- Description of the task -
Transcribe the records word for word, beginning with the first line and ending with the line that contains "Given: Select the purple"; include nothing else.

- Exercise data -
++++

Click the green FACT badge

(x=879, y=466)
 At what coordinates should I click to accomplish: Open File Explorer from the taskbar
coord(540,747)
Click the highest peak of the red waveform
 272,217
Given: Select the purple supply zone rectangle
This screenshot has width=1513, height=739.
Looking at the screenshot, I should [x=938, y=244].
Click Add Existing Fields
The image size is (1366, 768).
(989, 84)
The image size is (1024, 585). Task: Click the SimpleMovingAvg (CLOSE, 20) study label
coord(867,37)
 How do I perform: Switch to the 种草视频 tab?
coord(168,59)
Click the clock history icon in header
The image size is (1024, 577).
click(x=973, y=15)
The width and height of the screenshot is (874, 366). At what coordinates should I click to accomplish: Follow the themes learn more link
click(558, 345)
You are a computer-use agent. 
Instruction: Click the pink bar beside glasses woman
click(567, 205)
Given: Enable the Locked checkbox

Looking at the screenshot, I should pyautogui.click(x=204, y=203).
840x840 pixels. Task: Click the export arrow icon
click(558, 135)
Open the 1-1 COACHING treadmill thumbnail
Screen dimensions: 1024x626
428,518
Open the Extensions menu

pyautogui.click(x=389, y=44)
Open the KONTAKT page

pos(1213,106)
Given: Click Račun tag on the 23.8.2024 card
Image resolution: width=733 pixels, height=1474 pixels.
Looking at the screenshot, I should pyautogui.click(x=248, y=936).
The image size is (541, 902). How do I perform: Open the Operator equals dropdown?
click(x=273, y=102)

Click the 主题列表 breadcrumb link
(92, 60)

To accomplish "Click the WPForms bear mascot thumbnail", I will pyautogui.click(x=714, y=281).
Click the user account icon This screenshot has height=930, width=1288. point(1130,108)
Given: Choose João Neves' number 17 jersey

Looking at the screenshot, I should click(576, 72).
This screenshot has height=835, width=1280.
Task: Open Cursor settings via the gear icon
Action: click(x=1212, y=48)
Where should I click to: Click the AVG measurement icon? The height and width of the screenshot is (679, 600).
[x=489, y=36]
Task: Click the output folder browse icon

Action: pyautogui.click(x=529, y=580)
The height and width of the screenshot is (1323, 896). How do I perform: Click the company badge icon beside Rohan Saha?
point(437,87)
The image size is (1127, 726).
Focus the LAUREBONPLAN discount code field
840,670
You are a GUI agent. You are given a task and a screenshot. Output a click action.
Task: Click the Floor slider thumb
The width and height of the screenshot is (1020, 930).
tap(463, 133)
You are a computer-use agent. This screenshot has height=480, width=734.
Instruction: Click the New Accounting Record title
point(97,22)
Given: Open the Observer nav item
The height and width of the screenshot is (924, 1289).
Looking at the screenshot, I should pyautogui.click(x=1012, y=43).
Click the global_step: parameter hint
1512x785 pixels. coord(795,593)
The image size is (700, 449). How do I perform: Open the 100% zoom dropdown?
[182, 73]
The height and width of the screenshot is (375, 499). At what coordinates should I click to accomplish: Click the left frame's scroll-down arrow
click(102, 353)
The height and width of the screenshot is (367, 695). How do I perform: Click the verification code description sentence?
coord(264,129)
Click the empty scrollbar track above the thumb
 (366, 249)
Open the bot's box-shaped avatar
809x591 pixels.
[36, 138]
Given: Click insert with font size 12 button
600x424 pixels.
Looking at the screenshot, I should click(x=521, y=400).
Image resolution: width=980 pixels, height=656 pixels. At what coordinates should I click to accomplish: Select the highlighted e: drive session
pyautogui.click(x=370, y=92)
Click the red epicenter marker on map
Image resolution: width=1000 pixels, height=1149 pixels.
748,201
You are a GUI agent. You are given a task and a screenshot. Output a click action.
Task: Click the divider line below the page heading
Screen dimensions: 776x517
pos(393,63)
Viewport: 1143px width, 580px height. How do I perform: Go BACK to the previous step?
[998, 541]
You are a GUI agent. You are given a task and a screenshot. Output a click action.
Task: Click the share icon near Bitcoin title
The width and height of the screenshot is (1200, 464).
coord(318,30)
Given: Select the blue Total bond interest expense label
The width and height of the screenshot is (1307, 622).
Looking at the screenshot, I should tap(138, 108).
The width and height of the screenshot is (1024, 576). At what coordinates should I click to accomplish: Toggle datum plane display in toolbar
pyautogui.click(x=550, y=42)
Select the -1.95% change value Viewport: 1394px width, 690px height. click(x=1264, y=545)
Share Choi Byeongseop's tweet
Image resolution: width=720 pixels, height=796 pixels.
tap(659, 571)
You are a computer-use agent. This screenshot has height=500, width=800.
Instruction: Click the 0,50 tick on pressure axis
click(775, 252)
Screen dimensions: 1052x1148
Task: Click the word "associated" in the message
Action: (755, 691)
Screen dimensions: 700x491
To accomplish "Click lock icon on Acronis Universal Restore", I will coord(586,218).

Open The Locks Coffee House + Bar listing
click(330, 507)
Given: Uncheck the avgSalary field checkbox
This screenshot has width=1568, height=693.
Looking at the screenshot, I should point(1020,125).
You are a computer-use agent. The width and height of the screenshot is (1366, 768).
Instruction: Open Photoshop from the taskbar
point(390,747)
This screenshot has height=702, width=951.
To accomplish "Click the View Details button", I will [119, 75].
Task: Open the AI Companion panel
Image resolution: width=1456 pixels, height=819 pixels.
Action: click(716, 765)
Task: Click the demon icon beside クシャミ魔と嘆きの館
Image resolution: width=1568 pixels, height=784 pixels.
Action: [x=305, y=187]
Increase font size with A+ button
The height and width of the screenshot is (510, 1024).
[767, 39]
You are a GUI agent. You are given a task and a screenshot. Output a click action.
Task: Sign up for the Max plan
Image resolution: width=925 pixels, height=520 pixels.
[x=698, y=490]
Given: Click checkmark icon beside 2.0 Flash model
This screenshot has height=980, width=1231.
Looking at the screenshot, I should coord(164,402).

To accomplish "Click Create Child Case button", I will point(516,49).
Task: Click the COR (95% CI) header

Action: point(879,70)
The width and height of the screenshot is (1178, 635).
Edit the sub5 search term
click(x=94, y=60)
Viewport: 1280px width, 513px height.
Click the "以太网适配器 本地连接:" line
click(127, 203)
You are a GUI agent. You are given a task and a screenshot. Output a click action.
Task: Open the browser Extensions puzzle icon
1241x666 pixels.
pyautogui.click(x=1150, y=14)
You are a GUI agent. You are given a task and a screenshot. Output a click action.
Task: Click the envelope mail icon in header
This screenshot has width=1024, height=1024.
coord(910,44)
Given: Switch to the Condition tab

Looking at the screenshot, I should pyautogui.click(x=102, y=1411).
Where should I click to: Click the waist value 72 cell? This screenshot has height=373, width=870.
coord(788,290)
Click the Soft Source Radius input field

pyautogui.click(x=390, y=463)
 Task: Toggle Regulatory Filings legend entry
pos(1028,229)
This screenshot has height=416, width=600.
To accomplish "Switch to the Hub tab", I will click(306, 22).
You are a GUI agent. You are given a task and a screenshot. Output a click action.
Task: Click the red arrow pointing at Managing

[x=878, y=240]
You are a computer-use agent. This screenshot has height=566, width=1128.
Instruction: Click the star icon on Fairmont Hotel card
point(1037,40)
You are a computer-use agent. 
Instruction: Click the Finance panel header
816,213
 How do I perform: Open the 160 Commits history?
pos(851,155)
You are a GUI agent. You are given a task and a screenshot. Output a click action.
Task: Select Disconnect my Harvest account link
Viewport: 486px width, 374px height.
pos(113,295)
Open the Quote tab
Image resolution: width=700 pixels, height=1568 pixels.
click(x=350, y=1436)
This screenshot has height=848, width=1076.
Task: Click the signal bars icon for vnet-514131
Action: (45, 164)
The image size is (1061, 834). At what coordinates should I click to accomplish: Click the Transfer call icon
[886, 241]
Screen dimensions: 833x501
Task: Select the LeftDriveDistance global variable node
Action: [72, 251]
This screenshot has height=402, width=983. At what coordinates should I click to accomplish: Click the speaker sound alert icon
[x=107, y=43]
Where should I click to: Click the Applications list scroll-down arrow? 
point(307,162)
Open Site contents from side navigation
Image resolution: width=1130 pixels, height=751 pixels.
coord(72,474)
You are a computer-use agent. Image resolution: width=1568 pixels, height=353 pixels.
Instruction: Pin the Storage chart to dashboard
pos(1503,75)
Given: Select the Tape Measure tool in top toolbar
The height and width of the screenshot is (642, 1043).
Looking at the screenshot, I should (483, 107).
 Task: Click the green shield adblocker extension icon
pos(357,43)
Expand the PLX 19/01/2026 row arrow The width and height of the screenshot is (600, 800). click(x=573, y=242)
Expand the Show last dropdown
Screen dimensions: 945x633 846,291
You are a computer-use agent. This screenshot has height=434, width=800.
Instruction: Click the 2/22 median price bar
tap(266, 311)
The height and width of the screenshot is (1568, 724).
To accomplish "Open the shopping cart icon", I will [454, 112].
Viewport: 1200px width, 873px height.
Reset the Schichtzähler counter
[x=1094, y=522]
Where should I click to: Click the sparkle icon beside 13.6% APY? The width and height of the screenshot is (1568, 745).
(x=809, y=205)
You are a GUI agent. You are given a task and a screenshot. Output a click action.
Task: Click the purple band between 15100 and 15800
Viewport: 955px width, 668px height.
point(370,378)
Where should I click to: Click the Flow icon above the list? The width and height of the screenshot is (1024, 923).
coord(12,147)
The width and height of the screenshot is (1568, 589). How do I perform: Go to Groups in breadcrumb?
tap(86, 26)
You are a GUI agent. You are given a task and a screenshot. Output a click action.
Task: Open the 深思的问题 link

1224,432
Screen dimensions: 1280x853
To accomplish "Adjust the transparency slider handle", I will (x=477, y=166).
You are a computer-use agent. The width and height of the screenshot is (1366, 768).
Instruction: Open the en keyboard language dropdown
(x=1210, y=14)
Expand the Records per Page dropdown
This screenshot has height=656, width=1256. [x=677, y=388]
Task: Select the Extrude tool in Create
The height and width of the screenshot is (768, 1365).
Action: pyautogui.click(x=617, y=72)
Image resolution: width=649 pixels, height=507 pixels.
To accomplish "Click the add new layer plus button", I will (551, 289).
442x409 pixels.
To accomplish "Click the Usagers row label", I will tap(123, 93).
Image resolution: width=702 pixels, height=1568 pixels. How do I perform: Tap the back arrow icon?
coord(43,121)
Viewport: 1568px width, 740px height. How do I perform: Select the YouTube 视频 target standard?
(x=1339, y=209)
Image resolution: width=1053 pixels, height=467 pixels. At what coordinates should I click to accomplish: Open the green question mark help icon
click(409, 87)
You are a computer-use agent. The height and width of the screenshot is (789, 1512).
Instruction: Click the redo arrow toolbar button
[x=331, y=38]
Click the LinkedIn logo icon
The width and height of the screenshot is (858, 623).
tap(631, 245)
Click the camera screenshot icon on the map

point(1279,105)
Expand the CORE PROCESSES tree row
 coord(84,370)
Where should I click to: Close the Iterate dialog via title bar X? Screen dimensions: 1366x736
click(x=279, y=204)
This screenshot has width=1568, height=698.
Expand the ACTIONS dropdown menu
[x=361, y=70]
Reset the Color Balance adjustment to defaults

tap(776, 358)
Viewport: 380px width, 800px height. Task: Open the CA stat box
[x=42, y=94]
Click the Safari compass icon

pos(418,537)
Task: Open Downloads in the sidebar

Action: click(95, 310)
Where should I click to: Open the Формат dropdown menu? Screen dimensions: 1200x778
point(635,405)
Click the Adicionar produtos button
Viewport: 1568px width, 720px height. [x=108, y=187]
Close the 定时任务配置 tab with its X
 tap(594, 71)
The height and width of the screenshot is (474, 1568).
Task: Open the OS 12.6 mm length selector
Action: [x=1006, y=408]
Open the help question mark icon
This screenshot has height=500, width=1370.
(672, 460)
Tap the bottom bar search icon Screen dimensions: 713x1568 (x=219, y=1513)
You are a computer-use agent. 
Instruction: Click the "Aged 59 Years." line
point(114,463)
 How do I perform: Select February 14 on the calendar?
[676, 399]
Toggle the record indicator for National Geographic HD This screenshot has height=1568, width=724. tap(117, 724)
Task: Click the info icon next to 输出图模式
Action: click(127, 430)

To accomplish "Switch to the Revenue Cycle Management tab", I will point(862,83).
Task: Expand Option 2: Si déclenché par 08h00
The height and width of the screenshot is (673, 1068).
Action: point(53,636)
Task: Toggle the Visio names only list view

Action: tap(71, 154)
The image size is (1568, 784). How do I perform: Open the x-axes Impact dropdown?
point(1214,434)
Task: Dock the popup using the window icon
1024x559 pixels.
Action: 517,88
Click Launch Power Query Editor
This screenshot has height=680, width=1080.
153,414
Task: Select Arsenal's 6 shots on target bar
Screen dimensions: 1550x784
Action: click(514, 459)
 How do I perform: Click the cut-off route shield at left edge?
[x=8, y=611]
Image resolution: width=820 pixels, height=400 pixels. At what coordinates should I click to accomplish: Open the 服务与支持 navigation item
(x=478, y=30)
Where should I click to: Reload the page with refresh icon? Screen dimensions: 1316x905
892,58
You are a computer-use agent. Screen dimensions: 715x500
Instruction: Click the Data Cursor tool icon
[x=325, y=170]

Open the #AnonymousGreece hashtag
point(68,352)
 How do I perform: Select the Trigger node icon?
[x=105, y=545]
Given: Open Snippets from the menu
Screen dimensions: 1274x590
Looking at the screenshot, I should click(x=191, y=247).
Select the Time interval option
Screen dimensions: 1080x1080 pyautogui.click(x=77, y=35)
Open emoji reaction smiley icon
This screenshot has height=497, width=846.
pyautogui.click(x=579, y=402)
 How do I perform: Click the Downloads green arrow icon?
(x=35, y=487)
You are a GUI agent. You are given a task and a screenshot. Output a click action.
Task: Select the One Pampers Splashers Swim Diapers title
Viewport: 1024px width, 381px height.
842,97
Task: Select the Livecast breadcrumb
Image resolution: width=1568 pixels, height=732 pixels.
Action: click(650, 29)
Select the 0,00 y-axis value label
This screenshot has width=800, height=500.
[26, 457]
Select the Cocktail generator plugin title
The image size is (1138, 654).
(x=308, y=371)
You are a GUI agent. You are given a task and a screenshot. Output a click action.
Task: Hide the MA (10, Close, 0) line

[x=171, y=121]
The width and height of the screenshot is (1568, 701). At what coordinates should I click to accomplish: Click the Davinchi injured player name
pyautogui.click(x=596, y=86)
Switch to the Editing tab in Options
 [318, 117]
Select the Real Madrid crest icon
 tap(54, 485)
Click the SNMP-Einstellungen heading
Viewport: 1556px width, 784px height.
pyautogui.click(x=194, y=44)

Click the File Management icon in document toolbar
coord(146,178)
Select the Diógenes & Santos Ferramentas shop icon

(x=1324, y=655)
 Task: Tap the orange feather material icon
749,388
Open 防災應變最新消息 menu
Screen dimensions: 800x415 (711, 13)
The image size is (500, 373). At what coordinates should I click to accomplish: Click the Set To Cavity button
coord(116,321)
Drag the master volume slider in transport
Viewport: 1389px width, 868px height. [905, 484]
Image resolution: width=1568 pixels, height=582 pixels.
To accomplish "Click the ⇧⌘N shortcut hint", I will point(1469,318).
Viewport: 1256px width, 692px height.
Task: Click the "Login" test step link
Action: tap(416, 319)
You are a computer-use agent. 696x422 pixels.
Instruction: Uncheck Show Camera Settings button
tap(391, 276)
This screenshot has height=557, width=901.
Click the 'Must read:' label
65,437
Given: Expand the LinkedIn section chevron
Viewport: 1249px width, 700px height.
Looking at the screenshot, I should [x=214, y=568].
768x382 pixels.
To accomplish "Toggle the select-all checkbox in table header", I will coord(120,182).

++++

- Solution for this task -
Click the green FACT badge

(x=879, y=466)
 At what coordinates should I click to accomplish: Open File Explorer from the taskbar
coord(540,747)
Click the highest peak of the red waveform
 272,217
Given: Select the purple supply zone rectangle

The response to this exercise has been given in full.